start RECORD SET
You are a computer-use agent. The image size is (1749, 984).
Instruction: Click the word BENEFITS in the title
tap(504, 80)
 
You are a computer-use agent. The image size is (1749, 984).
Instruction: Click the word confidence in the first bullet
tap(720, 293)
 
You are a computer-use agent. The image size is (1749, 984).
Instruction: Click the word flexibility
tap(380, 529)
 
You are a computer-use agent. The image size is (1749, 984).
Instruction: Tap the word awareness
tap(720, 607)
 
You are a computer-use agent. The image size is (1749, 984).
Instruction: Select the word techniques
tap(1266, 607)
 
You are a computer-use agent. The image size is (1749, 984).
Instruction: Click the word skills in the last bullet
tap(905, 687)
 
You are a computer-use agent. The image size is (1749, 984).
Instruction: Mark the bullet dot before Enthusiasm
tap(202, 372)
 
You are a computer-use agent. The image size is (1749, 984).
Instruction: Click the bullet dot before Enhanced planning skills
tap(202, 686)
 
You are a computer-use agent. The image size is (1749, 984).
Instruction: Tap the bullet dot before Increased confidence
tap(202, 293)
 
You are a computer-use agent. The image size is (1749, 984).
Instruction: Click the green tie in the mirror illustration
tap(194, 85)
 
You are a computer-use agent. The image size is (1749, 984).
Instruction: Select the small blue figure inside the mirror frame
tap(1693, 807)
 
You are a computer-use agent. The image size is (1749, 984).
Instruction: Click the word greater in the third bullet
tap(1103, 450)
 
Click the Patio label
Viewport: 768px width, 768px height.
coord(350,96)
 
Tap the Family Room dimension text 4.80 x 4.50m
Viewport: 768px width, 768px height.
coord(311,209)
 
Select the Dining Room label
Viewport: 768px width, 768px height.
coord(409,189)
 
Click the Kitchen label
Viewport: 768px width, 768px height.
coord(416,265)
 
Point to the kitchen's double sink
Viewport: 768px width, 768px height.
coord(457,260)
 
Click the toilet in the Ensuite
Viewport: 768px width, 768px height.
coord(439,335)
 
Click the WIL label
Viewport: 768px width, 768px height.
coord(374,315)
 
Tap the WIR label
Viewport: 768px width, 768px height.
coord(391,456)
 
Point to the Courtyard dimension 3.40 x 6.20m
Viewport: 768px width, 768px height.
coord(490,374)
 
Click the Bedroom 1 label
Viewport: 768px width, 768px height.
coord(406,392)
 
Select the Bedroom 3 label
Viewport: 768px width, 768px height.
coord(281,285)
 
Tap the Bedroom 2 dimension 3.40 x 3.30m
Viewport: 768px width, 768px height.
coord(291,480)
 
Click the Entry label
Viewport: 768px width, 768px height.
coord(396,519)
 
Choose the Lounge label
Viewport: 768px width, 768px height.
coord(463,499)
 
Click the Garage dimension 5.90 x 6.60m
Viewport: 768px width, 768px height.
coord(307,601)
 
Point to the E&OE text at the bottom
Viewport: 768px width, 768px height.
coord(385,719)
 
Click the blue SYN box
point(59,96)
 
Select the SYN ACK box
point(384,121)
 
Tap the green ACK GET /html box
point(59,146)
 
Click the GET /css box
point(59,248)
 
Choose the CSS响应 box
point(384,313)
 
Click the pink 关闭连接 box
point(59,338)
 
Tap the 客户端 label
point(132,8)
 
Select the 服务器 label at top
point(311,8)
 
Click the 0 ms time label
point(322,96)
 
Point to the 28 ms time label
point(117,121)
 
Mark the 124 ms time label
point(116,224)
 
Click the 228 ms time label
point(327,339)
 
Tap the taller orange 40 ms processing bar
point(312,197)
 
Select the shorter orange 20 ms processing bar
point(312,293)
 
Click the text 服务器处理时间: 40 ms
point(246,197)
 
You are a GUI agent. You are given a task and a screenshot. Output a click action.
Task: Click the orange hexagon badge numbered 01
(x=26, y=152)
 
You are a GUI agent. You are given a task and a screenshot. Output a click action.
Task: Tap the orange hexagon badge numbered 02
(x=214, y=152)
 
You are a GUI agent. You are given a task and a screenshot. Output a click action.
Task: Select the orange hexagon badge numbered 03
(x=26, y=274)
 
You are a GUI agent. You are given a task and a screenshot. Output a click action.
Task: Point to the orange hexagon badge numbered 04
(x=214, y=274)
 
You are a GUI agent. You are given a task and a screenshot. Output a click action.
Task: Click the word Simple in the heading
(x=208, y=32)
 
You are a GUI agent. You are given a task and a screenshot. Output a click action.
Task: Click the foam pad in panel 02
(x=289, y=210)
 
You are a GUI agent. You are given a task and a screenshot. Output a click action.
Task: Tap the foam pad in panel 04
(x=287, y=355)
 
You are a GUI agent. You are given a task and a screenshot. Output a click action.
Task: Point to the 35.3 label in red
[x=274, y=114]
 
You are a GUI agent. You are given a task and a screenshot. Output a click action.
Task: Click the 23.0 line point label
end RECORD SET
• **BRIEF**: Copy every line above, word for word, with nothing changed.

• **ANSWER FOR THIS EXERCISE**:
You are a computer-use agent. The image size is (1749, 984).
Instruction: Click the word BENEFITS in the title
tap(504, 80)
 
You are a computer-use agent. The image size is (1749, 984).
Instruction: Click the word confidence in the first bullet
tap(720, 293)
 
You are a computer-use agent. The image size is (1749, 984).
Instruction: Click the word flexibility
tap(380, 529)
 
You are a computer-use agent. The image size is (1749, 984).
Instruction: Tap the word awareness
tap(720, 607)
 
You are a computer-use agent. The image size is (1749, 984).
Instruction: Select the word techniques
tap(1266, 607)
 
You are a computer-use agent. The image size is (1749, 984).
Instruction: Click the word skills in the last bullet
tap(905, 687)
 
You are a computer-use agent. The image size is (1749, 984).
Instruction: Mark the bullet dot before Enthusiasm
tap(202, 372)
 
You are a computer-use agent. The image size is (1749, 984).
Instruction: Click the bullet dot before Enhanced planning skills
tap(202, 686)
 
You are a computer-use agent. The image size is (1749, 984).
Instruction: Tap the bullet dot before Increased confidence
tap(202, 293)
 
You are a computer-use agent. The image size is (1749, 984).
Instruction: Click the green tie in the mirror illustration
tap(194, 85)
 
You are a computer-use agent. The image size is (1749, 984).
Instruction: Select the small blue figure inside the mirror frame
tap(1693, 807)
 
You are a computer-use agent. The image size is (1749, 984).
Instruction: Click the word greater in the third bullet
tap(1103, 450)
 
Click the Patio label
Viewport: 768px width, 768px height.
coord(350,96)
 
Tap the Family Room dimension text 4.80 x 4.50m
Viewport: 768px width, 768px height.
coord(311,209)
 
Select the Dining Room label
Viewport: 768px width, 768px height.
coord(409,189)
 
Click the Kitchen label
Viewport: 768px width, 768px height.
coord(416,265)
 
Point to the kitchen's double sink
Viewport: 768px width, 768px height.
coord(457,260)
 
Click the toilet in the Ensuite
Viewport: 768px width, 768px height.
coord(439,335)
 
Click the WIL label
Viewport: 768px width, 768px height.
coord(374,315)
 
Tap the WIR label
Viewport: 768px width, 768px height.
coord(391,456)
 
Point to the Courtyard dimension 3.40 x 6.20m
Viewport: 768px width, 768px height.
coord(490,374)
 
Click the Bedroom 1 label
Viewport: 768px width, 768px height.
coord(406,392)
 
Select the Bedroom 3 label
Viewport: 768px width, 768px height.
coord(281,285)
 
Tap the Bedroom 2 dimension 3.40 x 3.30m
Viewport: 768px width, 768px height.
coord(291,480)
 
Click the Entry label
Viewport: 768px width, 768px height.
coord(396,519)
 
Choose the Lounge label
Viewport: 768px width, 768px height.
coord(463,499)
 
Click the Garage dimension 5.90 x 6.60m
Viewport: 768px width, 768px height.
coord(307,601)
 
Point to the E&OE text at the bottom
Viewport: 768px width, 768px height.
coord(385,719)
 
Click the blue SYN box
point(59,96)
 
Select the SYN ACK box
point(384,121)
 
Tap the green ACK GET /html box
point(59,146)
 
Click the GET /css box
point(59,248)
 
Choose the CSS响应 box
point(384,313)
 
Click the pink 关闭连接 box
point(59,338)
 
Tap the 客户端 label
point(132,8)
 
Select the 服务器 label at top
point(311,8)
 
Click the 0 ms time label
point(322,96)
 
Point to the 28 ms time label
point(117,121)
 
Mark the 124 ms time label
point(116,224)
 
Click the 228 ms time label
point(327,339)
 
Tap the taller orange 40 ms processing bar
point(312,197)
 
Select the shorter orange 20 ms processing bar
point(312,293)
 
Click the text 服务器处理时间: 40 ms
point(246,197)
 
You are a GUI agent. You are given a task and a screenshot. Output a click action.
Task: Click the orange hexagon badge numbered 01
(x=26, y=152)
 
You are a GUI agent. You are given a task and a screenshot. Output a click action.
Task: Tap the orange hexagon badge numbered 02
(x=214, y=152)
 
You are a GUI agent. You are given a task and a screenshot. Output a click action.
Task: Select the orange hexagon badge numbered 03
(x=26, y=274)
 
You are a GUI agent. You are given a task and a screenshot. Output a click action.
Task: Point to the orange hexagon badge numbered 04
(x=214, y=274)
 
You are a GUI agent. You are given a task and a screenshot. Output a click action.
Task: Click the word Simple in the heading
(x=208, y=32)
 
You are a GUI agent. You are given a task and a screenshot. Output a click action.
Task: Click the foam pad in panel 02
(x=289, y=210)
 
You are a GUI agent. You are given a task and a screenshot. Output a click action.
Task: Tap the foam pad in panel 04
(x=287, y=355)
 
You are a GUI agent. You are given a task and a screenshot. Output a click action.
Task: Point to the 35.3 label in red
[x=274, y=114]
 
You are a GUI agent. You are given a task and a screenshot. Output a click action.
Task: Click the 23.0 line point label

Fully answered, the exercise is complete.